When we choose to love others, especially our neighbours, we discover an uncomfortable reality waiting for us: people are sometimes hard to love. We might feel like we need to make sense of this and explain ourselves out of loving our complex and messy neighbours. Maybe they are different, odd, angry, too talkative or too shy. Maybe they are much older or younger. Maybe they are from another country, speak another language, or eat different food. Maybe their religion or their work makes us step away, or maybe they are downright insulting, or strangely too friendly. We can come up with laundry lists of why we tried to love our neighbours, but felt that they simply were not lovable. So we turn and look for someone who is easier to know and love. The circle of people we call neighbours, when tested, can get pretty tight. After a few years in our neighbourhoods we might only care for a few people, and often they look and act a lot like us.
In our search for ease, comfort, and predictability we have trained ourselves to jettison anything, or anybody, who does not add to our lifestyle. If someone does not quickly demonstrate that they can make our day suddenly happier, then they find their way to the sidelines of our lives. But we might be missing out on something essential here.
Neighbourism is not about asking you to turn to your neighbours as a source of ease. Neighbourism is about finding something way more valuable between you and them. When we choose to love our neighbours, including the oddballs, big-talkers, and whoever else might make us slightly uncomfortable, we’re setting ourselves up for a whole new way to live and be present in our community.
The life of ease, and the pursuit of it, is actually very hard. We find that in our search for constant comfort that most people become a disappointment. People dedicated to a life of ease find themselves, at the end of it all, alone and unknown. There is nothing easy about that at all.
Yet when we open ourselves to the possibility of experiencing our neighbours in all of their strangeness, we step forward with a new pursuit. When we are no longer interested in ease, we free ourselves from trying to satisfy the unsatisfiable. What we exchange for ease, we gain in trust, friendship, hope, relationship, humility, and love. We become known and part of the fabric of our community. We become human again.

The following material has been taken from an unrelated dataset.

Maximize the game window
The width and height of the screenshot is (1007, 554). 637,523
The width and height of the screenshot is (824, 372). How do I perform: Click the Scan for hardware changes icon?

People are complex, and so are you. But when we set aside our need to be always at ease, we find that it might actually be easier to step boldly into our neighbourhood and simply love people as they are. There might be an awkward conversation here or there, but these too will become part of your unfolding story. Because on the other side of strange encounters, language barriers, and messiness you might find a group of people who welcome you; and here’s nothing easier than coming home.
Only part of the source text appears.